Perhaps our posture reflects something of our true character, the way we “carry ourselves” through life. In that sense, perhaps what you see is what you get. When she starts to move, the tension in the room rises as her focused, unruffled attitude communicates itself to the air around her.
“Use your glutes to stretch your backbone straight as it rises from between those two muscles,” she instructs. “When you move, you want to hold your whole body straight with your spine, supported by your glutes. Every part of your body needs to be connected to your brain and your conscious thought at all times.”
Kikuchi Kazuko is now 90 years old. She says she never dreamed that her style of calisthenics and gymnastics exercises would last this long and have such a dramatic impact on so many people’s lives. Over the years, plenty of new keep-fit fads have come and gone. But Kikuchi’s approach was always different. Soon after giving her first classes, her life was taken up with running her studios and culture centers in Tokyo and Kanagawa Prefectures, appearing on television, and giving interviews, lectures, and talks. Fifty years later, her unique approach to maintaining mental and physical strength into old age remains as popular and influential as ever.

» **What needs to be done**: Write out the passage about Kikuchi Kazuko's exercise method word for word, from start to finish. Nothing in the material that comes next has any bearing on this.

» **Raw data**:
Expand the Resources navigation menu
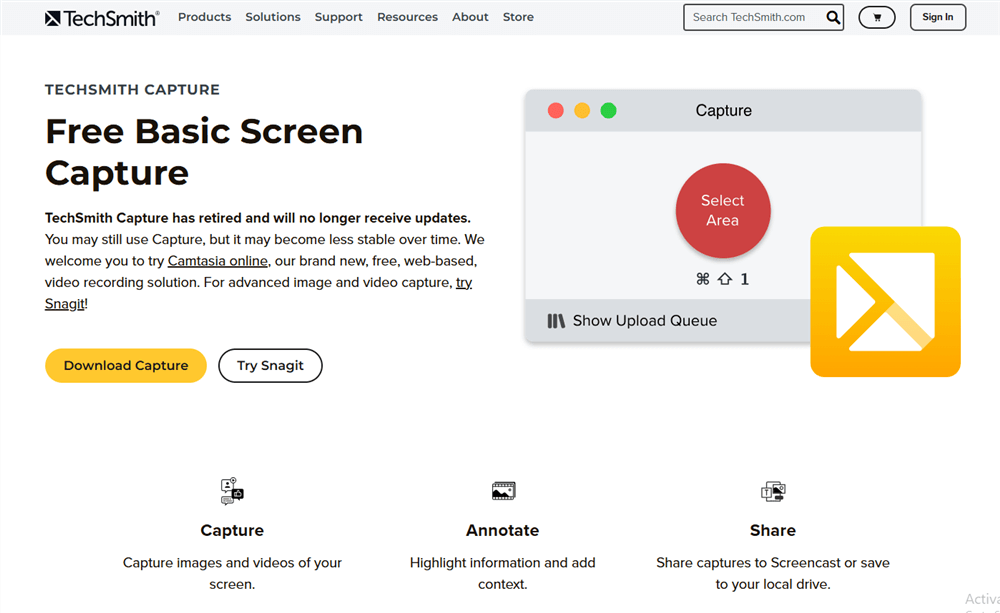 (x=407, y=17)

» **Result for this exercise**:
Perhaps our posture reflects something of our true character, the way we “carry ourselves” through life. In that sense, perhaps what you see is what you get. When she starts to move, the tension in the room rises as her focused, unruffled attitude communicates itself to the air around her.
“Use your glutes to stretch your backbone straight as it rises from between those two muscles,” she instructs. “When you move, you want to hold your whole body straight with your spine, supported by your glutes. Every part of your body needs to be connected to your brain and your conscious thought at all times.”
Kikuchi Kazuko is now 90 years old. She says she never dreamed that her style of calisthenics and gymnastics exercises would last this long and have such a dramatic impact on so many people’s lives. Over the years, plenty of new keep-fit fads have come and gone. But Kikuchi’s approach was always different. Soon after giving her first classes, her life was taken up with running her studios and culture centers in Tokyo and Kanagawa Prefectures, appearing on television, and giving interviews, lectures, and talks. Fifty years later, her unique approach to maintaining mental and physical strength into old age remains as popular and influential as ever.